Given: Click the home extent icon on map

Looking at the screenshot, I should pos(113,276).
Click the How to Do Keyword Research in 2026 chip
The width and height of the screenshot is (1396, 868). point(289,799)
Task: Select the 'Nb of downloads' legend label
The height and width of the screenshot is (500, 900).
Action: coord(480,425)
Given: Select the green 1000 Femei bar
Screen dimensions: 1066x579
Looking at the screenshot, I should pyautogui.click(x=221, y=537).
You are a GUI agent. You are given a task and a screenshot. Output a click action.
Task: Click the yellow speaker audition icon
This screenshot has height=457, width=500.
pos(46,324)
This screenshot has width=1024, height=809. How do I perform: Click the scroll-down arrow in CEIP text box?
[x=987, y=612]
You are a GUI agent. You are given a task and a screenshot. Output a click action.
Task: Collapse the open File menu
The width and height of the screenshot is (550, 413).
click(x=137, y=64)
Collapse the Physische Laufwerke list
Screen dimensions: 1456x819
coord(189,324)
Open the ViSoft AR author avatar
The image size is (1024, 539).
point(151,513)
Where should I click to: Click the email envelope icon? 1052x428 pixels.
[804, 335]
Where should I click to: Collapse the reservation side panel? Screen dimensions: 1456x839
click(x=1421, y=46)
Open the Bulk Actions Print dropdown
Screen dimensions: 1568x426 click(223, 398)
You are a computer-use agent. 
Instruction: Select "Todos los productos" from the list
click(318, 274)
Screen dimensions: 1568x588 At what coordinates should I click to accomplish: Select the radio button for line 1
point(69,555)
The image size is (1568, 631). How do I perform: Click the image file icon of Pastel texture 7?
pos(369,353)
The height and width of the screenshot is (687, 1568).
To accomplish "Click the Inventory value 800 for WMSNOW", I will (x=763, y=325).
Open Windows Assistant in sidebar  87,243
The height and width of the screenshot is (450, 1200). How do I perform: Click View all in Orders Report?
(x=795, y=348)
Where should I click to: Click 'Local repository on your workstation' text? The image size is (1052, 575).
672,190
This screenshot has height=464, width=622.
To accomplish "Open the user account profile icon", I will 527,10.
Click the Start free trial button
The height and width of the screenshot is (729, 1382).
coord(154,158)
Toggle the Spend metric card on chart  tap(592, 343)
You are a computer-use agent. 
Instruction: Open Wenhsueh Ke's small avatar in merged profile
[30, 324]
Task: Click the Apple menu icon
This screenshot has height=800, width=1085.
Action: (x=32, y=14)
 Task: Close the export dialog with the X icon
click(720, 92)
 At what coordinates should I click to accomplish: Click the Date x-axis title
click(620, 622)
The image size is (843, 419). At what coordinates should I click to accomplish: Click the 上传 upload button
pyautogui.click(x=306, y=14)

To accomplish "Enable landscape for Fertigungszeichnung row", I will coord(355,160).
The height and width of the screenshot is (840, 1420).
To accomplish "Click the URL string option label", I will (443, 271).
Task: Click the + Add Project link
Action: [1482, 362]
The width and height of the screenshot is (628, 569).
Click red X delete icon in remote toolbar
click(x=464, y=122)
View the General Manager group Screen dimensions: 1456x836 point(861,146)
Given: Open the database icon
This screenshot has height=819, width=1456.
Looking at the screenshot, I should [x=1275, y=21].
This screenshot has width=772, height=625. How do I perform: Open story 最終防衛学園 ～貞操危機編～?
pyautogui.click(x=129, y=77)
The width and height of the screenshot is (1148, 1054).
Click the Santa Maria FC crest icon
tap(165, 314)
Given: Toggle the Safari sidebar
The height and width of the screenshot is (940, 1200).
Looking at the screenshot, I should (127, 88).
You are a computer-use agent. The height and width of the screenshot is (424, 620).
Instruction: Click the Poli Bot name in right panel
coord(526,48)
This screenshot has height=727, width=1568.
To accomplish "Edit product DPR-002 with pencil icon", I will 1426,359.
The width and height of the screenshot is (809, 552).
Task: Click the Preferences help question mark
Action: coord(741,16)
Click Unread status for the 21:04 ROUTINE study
--
## TASK BRIEF:
Pull out every line of the records above and reproduce each one word for word.

## RESULT OF THIS TASK:
Given: Click the home extent icon on map

Looking at the screenshot, I should pos(113,276).
Click the How to Do Keyword Research in 2026 chip
The width and height of the screenshot is (1396, 868). point(289,799)
Task: Select the 'Nb of downloads' legend label
The height and width of the screenshot is (500, 900).
Action: coord(480,425)
Given: Select the green 1000 Femei bar
Screen dimensions: 1066x579
Looking at the screenshot, I should pyautogui.click(x=221, y=537).
You are a GUI agent. You are given a task and a screenshot. Output a click action.
Task: Click the yellow speaker audition icon
This screenshot has height=457, width=500.
pos(46,324)
This screenshot has width=1024, height=809. How do I perform: Click the scroll-down arrow in CEIP text box?
[x=987, y=612]
You are a GUI agent. You are given a task and a screenshot. Output a click action.
Task: Collapse the open File menu
The width and height of the screenshot is (550, 413).
click(x=137, y=64)
Collapse the Physische Laufwerke list
Screen dimensions: 1456x819
coord(189,324)
Open the ViSoft AR author avatar
The image size is (1024, 539).
point(151,513)
Where should I click to: Click the email envelope icon? 1052x428 pixels.
[804, 335]
Where should I click to: Collapse the reservation side panel? Screen dimensions: 1456x839
click(x=1421, y=46)
Open the Bulk Actions Print dropdown
Screen dimensions: 1568x426 click(223, 398)
You are a computer-use agent. 
Instruction: Select "Todos los productos" from the list
click(318, 274)
Screen dimensions: 1568x588 At what coordinates should I click to accomplish: Select the radio button for line 1
point(69,555)
The image size is (1568, 631). How do I perform: Click the image file icon of Pastel texture 7?
pos(369,353)
The height and width of the screenshot is (687, 1568).
To accomplish "Click the Inventory value 800 for WMSNOW", I will (x=763, y=325).
Open Windows Assistant in sidebar  87,243
The height and width of the screenshot is (450, 1200). How do I perform: Click View all in Orders Report?
(x=795, y=348)
Where should I click to: Click 'Local repository on your workstation' text? The image size is (1052, 575).
672,190
This screenshot has height=464, width=622.
To accomplish "Open the user account profile icon", I will 527,10.
Click the Start free trial button
The height and width of the screenshot is (729, 1382).
coord(154,158)
Toggle the Spend metric card on chart  tap(592, 343)
You are a computer-use agent. 
Instruction: Open Wenhsueh Ke's small avatar in merged profile
[30, 324]
Task: Click the Apple menu icon
This screenshot has height=800, width=1085.
Action: (x=32, y=14)
 Task: Close the export dialog with the X icon
click(720, 92)
 At what coordinates should I click to accomplish: Click the Date x-axis title
click(620, 622)
The image size is (843, 419). At what coordinates should I click to accomplish: Click the 上传 upload button
pyautogui.click(x=306, y=14)

To accomplish "Enable landscape for Fertigungszeichnung row", I will coord(355,160).
The height and width of the screenshot is (840, 1420).
To accomplish "Click the URL string option label", I will (443, 271).
Task: Click the + Add Project link
Action: [1482, 362]
The width and height of the screenshot is (628, 569).
Click red X delete icon in remote toolbar
click(x=464, y=122)
View the General Manager group Screen dimensions: 1456x836 point(861,146)
Given: Open the database icon
This screenshot has height=819, width=1456.
Looking at the screenshot, I should [x=1275, y=21].
This screenshot has width=772, height=625. How do I perform: Open story 最終防衛学園 ～貞操危機編～?
pyautogui.click(x=129, y=77)
The width and height of the screenshot is (1148, 1054).
Click the Santa Maria FC crest icon
tap(165, 314)
Given: Toggle the Safari sidebar
The height and width of the screenshot is (940, 1200).
Looking at the screenshot, I should (127, 88).
You are a computer-use agent. The height and width of the screenshot is (424, 620).
Instruction: Click the Poli Bot name in right panel
coord(526,48)
This screenshot has height=727, width=1568.
To accomplish "Edit product DPR-002 with pencil icon", I will 1426,359.
The width and height of the screenshot is (809, 552).
Task: Click the Preferences help question mark
Action: coord(741,16)
Click Unread status for the 21:04 ROUTINE study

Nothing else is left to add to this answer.